→ Excerpt:
>> begin
And the sun went down, and the stars came out far over the summer sea, But never a moment ceased the fight of the one and fifty-three. Ship after ship, the whole night long, their high-built galleons came, Ship after ship, the whole night long, with her battle-thunder and flame; Ship after ship, the whole night long, drew back with her dead and her shame. For some were sunk, and many were shatter'd, and so could fight us no more— God of battles, was ever a battle like this in the world before?"[36]

In such way, audacious in victory and unconquered in defeat, the English sailors, beneath their English Jack, held for the mastery of the oceans from Alfred to Elizabeth, and laid the foundations of that maritime spirit which still holds for Great Britain the proud supremacy of the seas.


CHAPTER VI.

THE SCOTTISH JACK.

From a very early period St. Andrew has been esteemed as the patron saint of Scotland, and held in veneration quite as strong as that entertained in England for St. George. The "saltire," or diagonal cross of St. Andrew (12), shaped like the letter X is attributed to the tradition that the saint, considering himself unworthy to be crucified on a cross of the same shape as that on which his Saviour had suffered, had, by his own choice, been crucified with legs and arms extended upon a cross of this shape, and, therefore, it has been accepted as the emblem of his martyrdom.
>> end
→ Set tasks:
1 - In the excerpt on English and Scottish flags, what letter is the saltire of St. Andrew said to be shaped like?
2 - Continue the flag history passage from its last sentence, about the saltire as the emblem of St. Andrew's martyrdom.

→ Dataset content:
>> begin
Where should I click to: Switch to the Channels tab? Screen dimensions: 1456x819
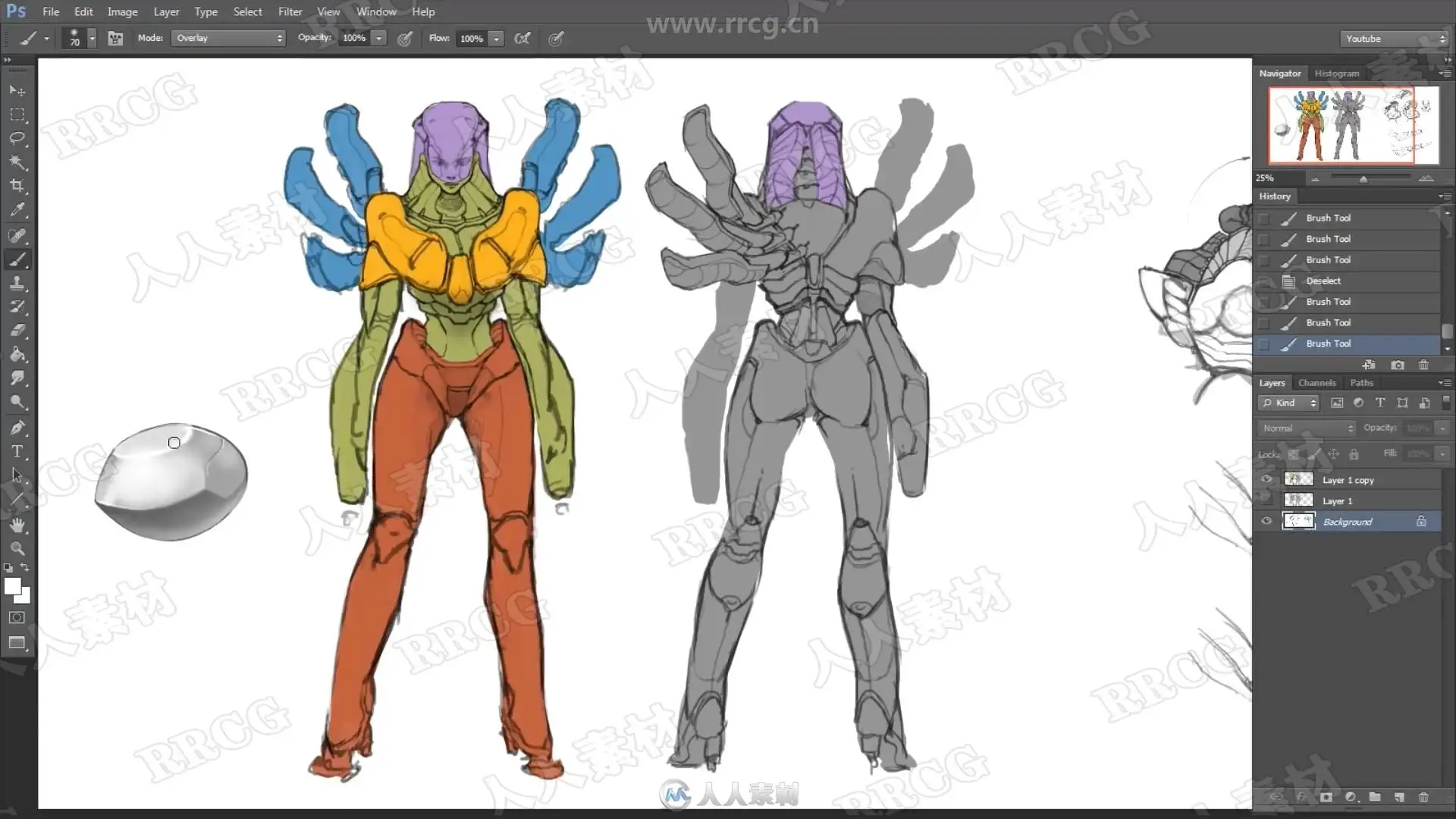tap(1316, 383)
>> end
→ Results for each task:
1 - The letter X.

2 -
St. Andrew's Jack
12. St. Andrew's Jack.

The "Scottish Jack" (Pl I., fig. 2) is a white oblong cross upon a blue ground. This is the banner of St. Andrew (12), and in heraldic language is described as "Azure, a saltire argent" (on azure blue, a silver-white saltire).

How St. Andrew came to be adopted as the patron saint of Scotland is a subject of much varying conjecture. It is said that in the early centuries, about A.D. 370, some relics of the apostle St. Andrew were being brought to Scotland by some Greek monks, and although the vessel carrying them was wrecked and became a total loss, the sacred bones were brought safe to shore at the port in the County of Fife, still called St. Andrews, where a church was erected to his memory.

The most favoured tradition as to the date of his authorized adoption as a patron saint is that it occurred in A.D. 987, when Hungus, king of the Picts, was being attacked by Athelstane, the king of the West Saxons,[37] Achaius, king of the Scots, with 10,000 of his Scottish subjects, came to the relief of Hungus, and the two kings joined their forces to repel the Southern invaders. The Scottish leaders, face to face with so formidable a foe, were passing the night in prayer to God and St. Andrew, when upon the background of the blue sky there appeared, formed in white clouds, the figure of the white cross of the martyr saint. Reanimated by this answering sign, the Scottish soldiers entered the fray with enthusiastic valour, and beset the English with such ardour as to drive them in confusion from the field, leaving their king, Athelstane, behind them dead among the slain. Since that time the white saltire cross, upon a blue ground, the banner of St. Andrew, has been carried by the Scots as their national ensign.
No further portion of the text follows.